- PROVIDED MATERIAL

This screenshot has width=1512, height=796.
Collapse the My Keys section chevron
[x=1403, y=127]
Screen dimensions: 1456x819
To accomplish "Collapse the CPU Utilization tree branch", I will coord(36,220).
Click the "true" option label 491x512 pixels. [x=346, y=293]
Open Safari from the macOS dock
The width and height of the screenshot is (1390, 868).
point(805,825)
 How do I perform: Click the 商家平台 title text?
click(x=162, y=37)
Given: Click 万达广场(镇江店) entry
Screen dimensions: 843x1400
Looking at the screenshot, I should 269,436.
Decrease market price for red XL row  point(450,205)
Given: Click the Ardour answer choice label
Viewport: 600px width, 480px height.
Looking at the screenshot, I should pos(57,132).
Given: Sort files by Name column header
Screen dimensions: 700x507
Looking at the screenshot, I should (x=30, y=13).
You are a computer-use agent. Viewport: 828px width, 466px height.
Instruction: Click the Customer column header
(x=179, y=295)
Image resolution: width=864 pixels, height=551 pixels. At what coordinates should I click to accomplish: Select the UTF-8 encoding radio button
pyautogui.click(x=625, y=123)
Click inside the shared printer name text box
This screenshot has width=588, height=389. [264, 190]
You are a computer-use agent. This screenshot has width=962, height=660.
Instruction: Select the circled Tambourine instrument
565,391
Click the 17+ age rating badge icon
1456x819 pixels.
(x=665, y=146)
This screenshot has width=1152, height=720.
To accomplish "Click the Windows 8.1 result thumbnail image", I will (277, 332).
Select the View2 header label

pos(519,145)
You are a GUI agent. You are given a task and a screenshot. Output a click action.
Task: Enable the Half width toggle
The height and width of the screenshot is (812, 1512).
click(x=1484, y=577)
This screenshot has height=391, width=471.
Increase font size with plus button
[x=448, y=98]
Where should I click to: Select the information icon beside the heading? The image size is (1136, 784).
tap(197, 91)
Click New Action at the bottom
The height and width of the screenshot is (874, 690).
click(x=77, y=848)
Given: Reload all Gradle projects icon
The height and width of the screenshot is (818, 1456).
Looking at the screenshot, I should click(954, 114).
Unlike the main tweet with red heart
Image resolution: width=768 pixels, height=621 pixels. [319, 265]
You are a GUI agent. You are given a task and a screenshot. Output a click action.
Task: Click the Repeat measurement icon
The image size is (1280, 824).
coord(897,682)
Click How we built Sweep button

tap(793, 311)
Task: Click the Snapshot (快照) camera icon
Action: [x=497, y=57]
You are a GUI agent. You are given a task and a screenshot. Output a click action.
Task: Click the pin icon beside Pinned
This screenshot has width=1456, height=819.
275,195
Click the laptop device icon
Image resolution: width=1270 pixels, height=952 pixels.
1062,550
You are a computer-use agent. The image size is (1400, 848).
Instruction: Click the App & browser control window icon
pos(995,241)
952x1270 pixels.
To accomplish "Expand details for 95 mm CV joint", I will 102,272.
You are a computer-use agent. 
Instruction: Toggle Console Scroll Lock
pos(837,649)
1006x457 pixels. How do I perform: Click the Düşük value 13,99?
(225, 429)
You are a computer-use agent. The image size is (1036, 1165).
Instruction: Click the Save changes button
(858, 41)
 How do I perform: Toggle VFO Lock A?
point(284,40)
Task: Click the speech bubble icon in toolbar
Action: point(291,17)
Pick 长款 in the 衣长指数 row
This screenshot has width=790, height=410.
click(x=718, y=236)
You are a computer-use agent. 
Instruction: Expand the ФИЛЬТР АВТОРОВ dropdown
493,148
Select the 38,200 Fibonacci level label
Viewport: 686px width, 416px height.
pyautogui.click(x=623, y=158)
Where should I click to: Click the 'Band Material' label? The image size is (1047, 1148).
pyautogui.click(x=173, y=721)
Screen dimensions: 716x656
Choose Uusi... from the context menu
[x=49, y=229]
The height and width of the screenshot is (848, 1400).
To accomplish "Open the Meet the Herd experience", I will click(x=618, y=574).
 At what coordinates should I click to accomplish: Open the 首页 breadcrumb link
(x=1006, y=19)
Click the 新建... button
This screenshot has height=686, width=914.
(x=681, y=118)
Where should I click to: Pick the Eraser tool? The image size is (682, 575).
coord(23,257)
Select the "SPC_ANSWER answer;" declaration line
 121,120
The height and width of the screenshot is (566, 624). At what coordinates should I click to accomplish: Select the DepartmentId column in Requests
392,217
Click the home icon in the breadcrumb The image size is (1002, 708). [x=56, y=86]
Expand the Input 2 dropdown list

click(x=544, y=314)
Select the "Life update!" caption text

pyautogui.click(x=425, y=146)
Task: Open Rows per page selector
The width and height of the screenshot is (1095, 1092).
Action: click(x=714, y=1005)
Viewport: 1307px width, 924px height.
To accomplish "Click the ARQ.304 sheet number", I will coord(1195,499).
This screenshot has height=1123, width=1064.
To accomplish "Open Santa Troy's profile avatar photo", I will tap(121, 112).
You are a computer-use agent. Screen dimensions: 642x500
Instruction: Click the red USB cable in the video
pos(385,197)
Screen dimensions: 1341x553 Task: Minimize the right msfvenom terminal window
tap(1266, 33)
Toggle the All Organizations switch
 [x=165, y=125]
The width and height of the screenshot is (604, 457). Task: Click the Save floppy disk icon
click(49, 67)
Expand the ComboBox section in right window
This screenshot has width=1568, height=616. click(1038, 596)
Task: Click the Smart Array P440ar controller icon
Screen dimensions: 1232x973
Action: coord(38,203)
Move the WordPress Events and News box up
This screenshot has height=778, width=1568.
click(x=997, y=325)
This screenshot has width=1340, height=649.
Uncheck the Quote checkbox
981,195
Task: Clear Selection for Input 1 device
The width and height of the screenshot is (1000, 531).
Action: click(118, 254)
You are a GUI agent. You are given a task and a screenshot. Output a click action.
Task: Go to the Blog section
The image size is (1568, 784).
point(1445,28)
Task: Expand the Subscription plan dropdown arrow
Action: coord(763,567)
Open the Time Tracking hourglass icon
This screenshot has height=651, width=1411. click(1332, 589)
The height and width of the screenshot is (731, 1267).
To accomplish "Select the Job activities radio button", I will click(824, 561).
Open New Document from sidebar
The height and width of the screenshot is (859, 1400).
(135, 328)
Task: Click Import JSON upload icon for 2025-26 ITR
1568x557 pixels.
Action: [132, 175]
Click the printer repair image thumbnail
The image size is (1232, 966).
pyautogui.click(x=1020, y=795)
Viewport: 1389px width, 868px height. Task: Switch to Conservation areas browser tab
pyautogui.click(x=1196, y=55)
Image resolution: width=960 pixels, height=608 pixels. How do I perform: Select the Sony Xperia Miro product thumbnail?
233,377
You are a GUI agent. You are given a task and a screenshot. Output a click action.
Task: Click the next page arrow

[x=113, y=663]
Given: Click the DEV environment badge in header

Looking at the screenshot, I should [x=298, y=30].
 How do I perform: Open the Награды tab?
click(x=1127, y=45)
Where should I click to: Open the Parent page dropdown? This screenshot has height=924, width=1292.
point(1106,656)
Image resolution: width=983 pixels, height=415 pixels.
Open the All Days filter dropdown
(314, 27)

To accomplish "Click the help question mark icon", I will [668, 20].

- REQUIRED WORK
Count the lines in the items above that contain the string "printer", treating uppercase and lowercase as different. Give only the number.

- TASK ANSWER
2